Monkey patching allows you to replace model components globally without modifying the original model code. Once registered, patches are automatically applied when loading any model with from_pretrained() or ~PreTrainedModel.from_config. This enables you to restructure models for specific requirements like quantization compatibility, apply optimizations, or experiment with architectural variants.

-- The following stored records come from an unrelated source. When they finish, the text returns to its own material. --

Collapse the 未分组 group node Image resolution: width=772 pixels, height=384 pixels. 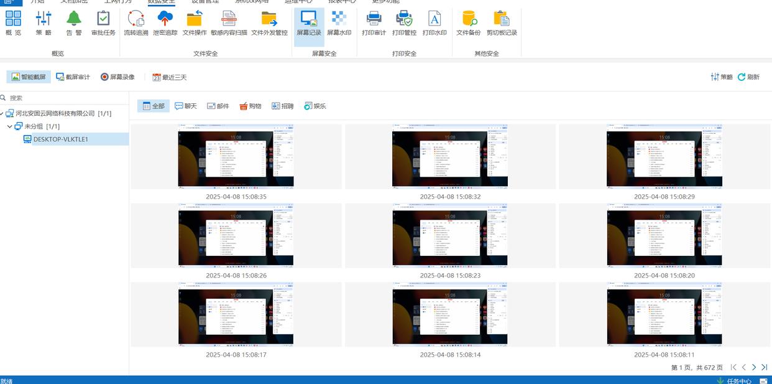pos(9,126)
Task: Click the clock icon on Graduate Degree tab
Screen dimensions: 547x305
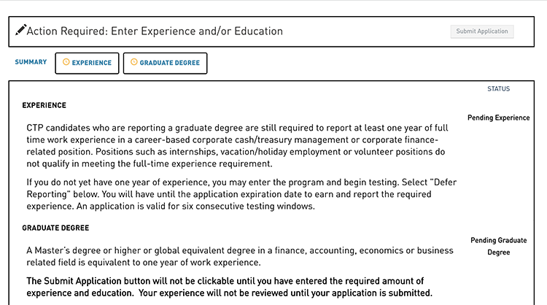Action: [134, 62]
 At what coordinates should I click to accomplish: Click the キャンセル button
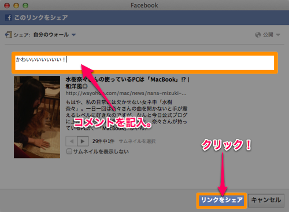coord(266,200)
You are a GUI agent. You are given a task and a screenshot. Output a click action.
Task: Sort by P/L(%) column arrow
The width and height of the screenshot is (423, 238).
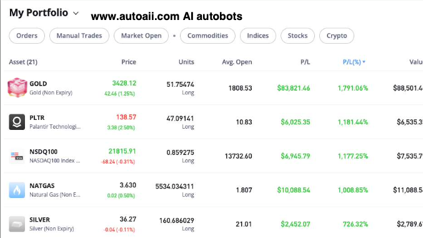pyautogui.click(x=364, y=62)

Monkey patching should be used as a last resort when you need to change the layout and structure of a module and or its weights. For many customization and optimization needs, try using the Attention interface, Experts interface, or Kernels registry instead. Only use monkey patching when you need structural changes that can’t be achieved through custom forward implementations alone (e.g., for quantization library compatibility, fusing layers, or architectural experiments).

Quick start

Here’s a simple example showing how to replace a model component:

from transformers import AutoModelForCausalLM
from transformers.models.llama.modeling_llama import LlamaAttention
from transformers.monkey_patching import register_patch_mapping


# Define your replacement class (must inherit from nn.Module)
class CustomLlamaAttention(LlamaAttention):
    def forward(self, *args, **kwargs):
        # Your custom implementation
        print("Using custom attention!")
        return super().forward(*args, **kwargs)


# Register the patch globally (only applies to transformers modeling modules)
register_patch_mapping(mapping={"LlamaAttention": CustomLlamaAttention})

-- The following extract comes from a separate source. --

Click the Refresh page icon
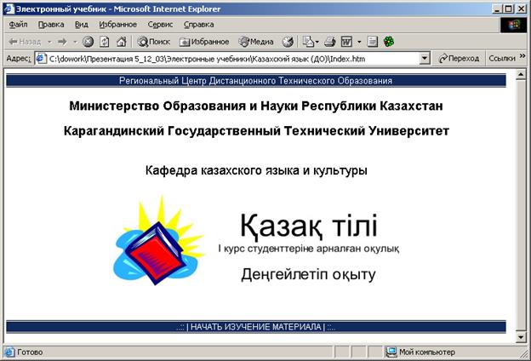The height and width of the screenshot is (361, 531). click(104, 41)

# Load a model - the patch is automatically applied during initialization
model = AutoModelForCausalLM.from_pretrained("meta-llama/Llama-3.2-1B")

# All LlamaAttention layers in the model are now CustomLlamaAttention instances
print(type(model.model.layers[0].self_attn))  # <class '__main__.CustomLlamaAttention'>

How it works

Monkey patches work through a two-step process:

Registration: Call register_patch_mapping to add mappings to a global registry.
Application: Patches are automatically applied during model initialization:
- from_pretrained / from_config: Patches are automatically applied via an internal context manager. No additional action needed!
- Manual construction (e.g., Model(config)): You must use the apply_patches context manager manually.

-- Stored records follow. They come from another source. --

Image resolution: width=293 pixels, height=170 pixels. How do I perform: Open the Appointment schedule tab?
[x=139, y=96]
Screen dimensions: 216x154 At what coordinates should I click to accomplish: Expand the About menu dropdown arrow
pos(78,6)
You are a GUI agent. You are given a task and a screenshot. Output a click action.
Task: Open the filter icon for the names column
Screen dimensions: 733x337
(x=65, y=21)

Once patches are registered, they persist and affect all subsequent model loads until you clear them with clear_patch_mapping.

Important limitations:

Only classes in transformers modeling modules are allowed to be patched (e.g., LlamaAttention, LlamaMLP).
The mapping keys can be either exact class names or regular expression patterns (see Pattern matching below).

Global registration

Use register_patch_mapping to register mappings globally:

from transformers.monkey_patching import register_patch_mapping

# Register a single patch
register_patch_mapping(
    mapping={"Qwen2MoeExperts": SequentialExperts}
)

# Register multiple patches at once
register_patch_mapping(
    mapping={
        "Qwen2MoeExperts": SequentialExperts,
        "Qwen2MoeAttention": CustomAttention,
    },
    # Overwrite existing patches if they exist
    overwrite=True,
)

Pattern matching

You can use regular expressions to match multiple classes with a single pattern:

from transformers.monkey_patching import register_patch_mapping

# Match all classes containing "Attention"
register_patch_mapping(
    mapping={".*Attention": CustomAttention}
)

# More examples
register_patch_mapping(
    mapping={
        ".*MoeExperts$": CustomExperts,           # Ends with "MoeExperts"
        "^Llama\\d+Attention$": CustomAttention,  # Llama2Attention, Llama3Attention, etc.
    }
)

Important: Exact matches take precedence over patterns. If you register both "LlamaAttention" and ".*Attention", classes named LlamaAttention will use the exact-match replacement, while other matching classes will use the pattern-match replacement.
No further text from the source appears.